Kita mungkin tidak akan mengalami skenario Terminator, tapi kita sudah mulai melihat bagaimana keputusan-keputusan penting—penerimaan kerja, kredit bank, bahkan vonis hukum—mulai dialihkan ke mesin. Dan seperti semua sistem buatan manusia, mesin juga bisa bias. Atau lebih buruk: dirancang memang untuk bias.
GPT‑5 adalah alat. Tapi alat selalu mencerminkan niat pembuatnya.
Mendorong Ruang Kritik, Bukan Hanya Konsumsi
Literasix tidak hadir untuk menjual optimisme kosong. Kami hadir untuk menulis ulang narasi yang terlalu sering didikte oleh industri dan media arus utama. Kami percaya, kritik bukan hambatan, tapi prasyarat kemajuan yang beradab.
Karena itu kami akan terus bertanya:
- Mengapa valuasi lebih penting dari transparansi?
- Mengapa energi bisa dibakar demi latency milidetik?
- Mengapa kita lebih cepat mengembangkan AI yang bisa menggambar wajah, ketimbang AI yang bisa memahami penderitaan?

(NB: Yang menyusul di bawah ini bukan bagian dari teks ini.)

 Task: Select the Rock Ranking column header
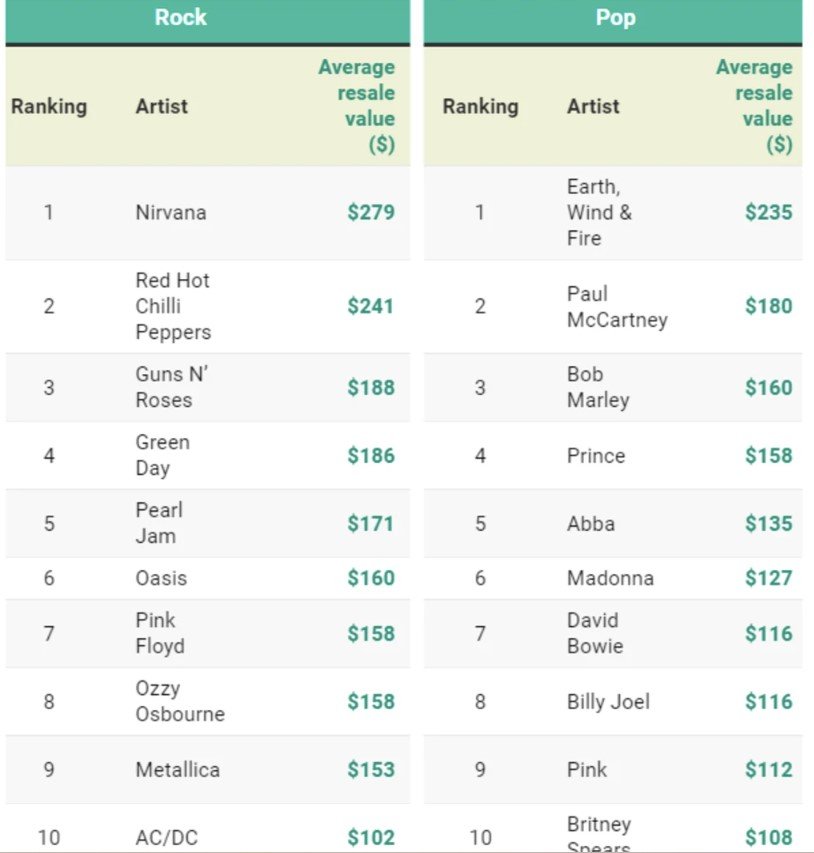pos(49,106)
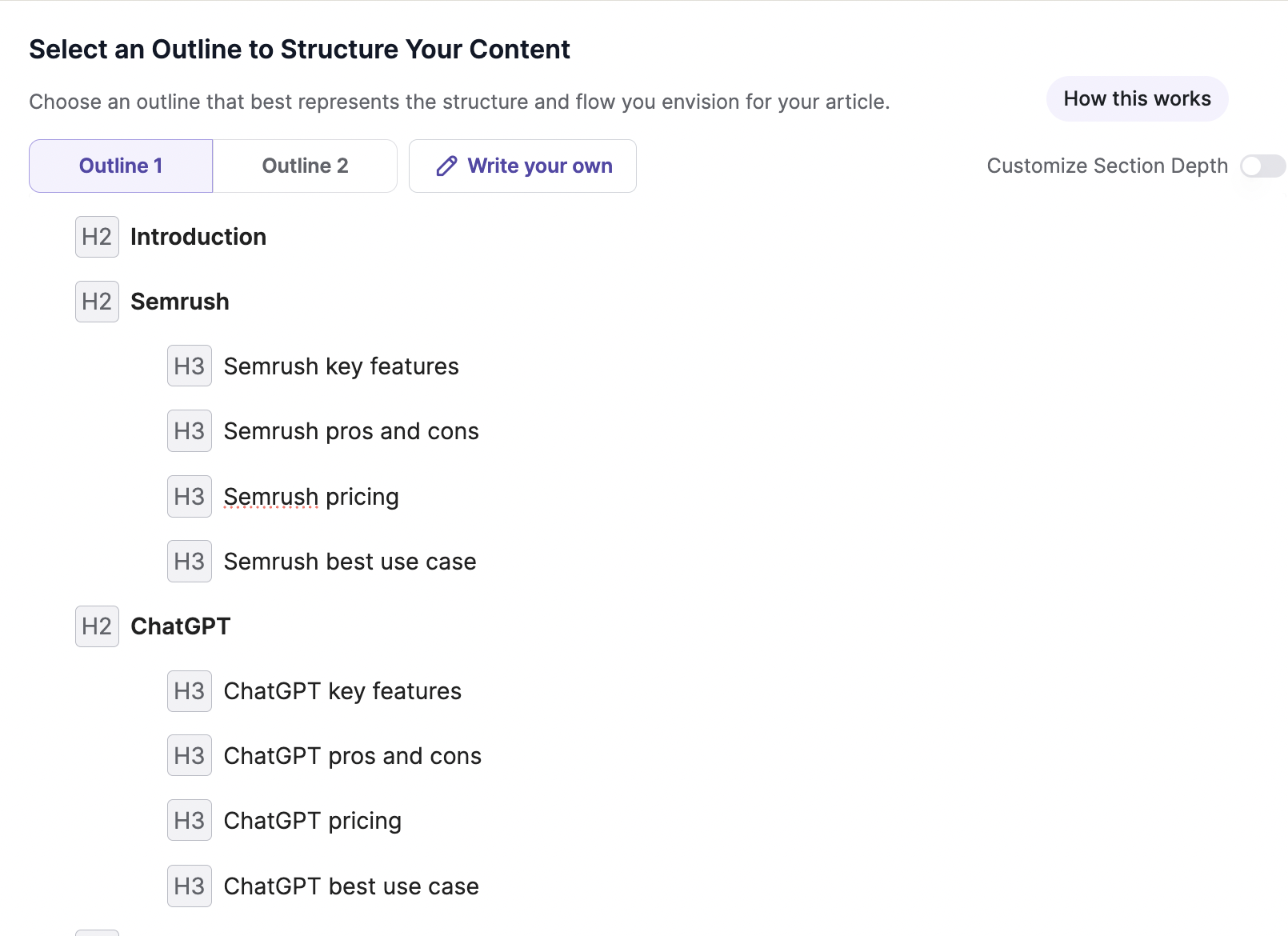Click the H3 badge for Semrush pricing

189,496
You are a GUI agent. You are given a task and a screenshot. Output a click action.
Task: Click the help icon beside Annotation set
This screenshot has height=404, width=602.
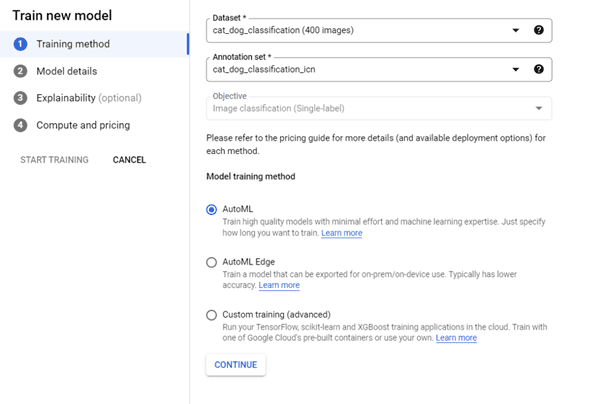(x=539, y=69)
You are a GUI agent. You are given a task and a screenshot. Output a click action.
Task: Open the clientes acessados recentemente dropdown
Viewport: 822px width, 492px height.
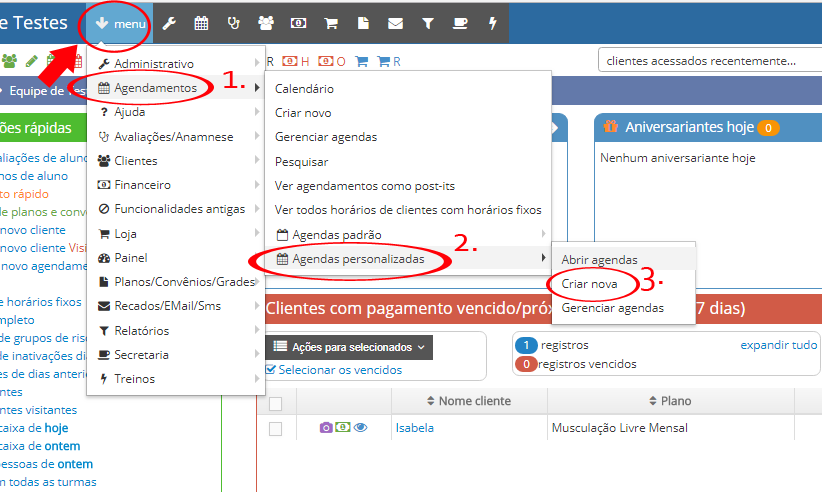708,61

AI mungkin akan terus berkembang. Tapi apakah kita sebagai manusia juga ikut berkembang dalam menyikapinya?
Penutup: Di Antara Kabel dan Kesadaran
GPT‑5, pada akhirnya, adalah cermin. Ia memantulkan kembali nilai-nilai yang kita tanamkan ke dalamnya. Dan seperti semua cermin, ia bisa menipu jika kita tak cukup jujur melihat ke dalam.
Apakah kita akan terus menyuntikkan miliaran dolar ke dalam model yang semakin pintar, namun semakin jauh dari nilai-nilai kemanusiaan?
Ataukah kita mulai membangun alternatif—AI yang bukan hanya cerdas secara komputasional, tapi juga bijak secara sosial?
Literasix percaya, masa depan tak akan dibentuk oleh parameter token per second, tapi oleh keberanian kita memilih jalan yang tak selalu efisien, tapi lebih adil.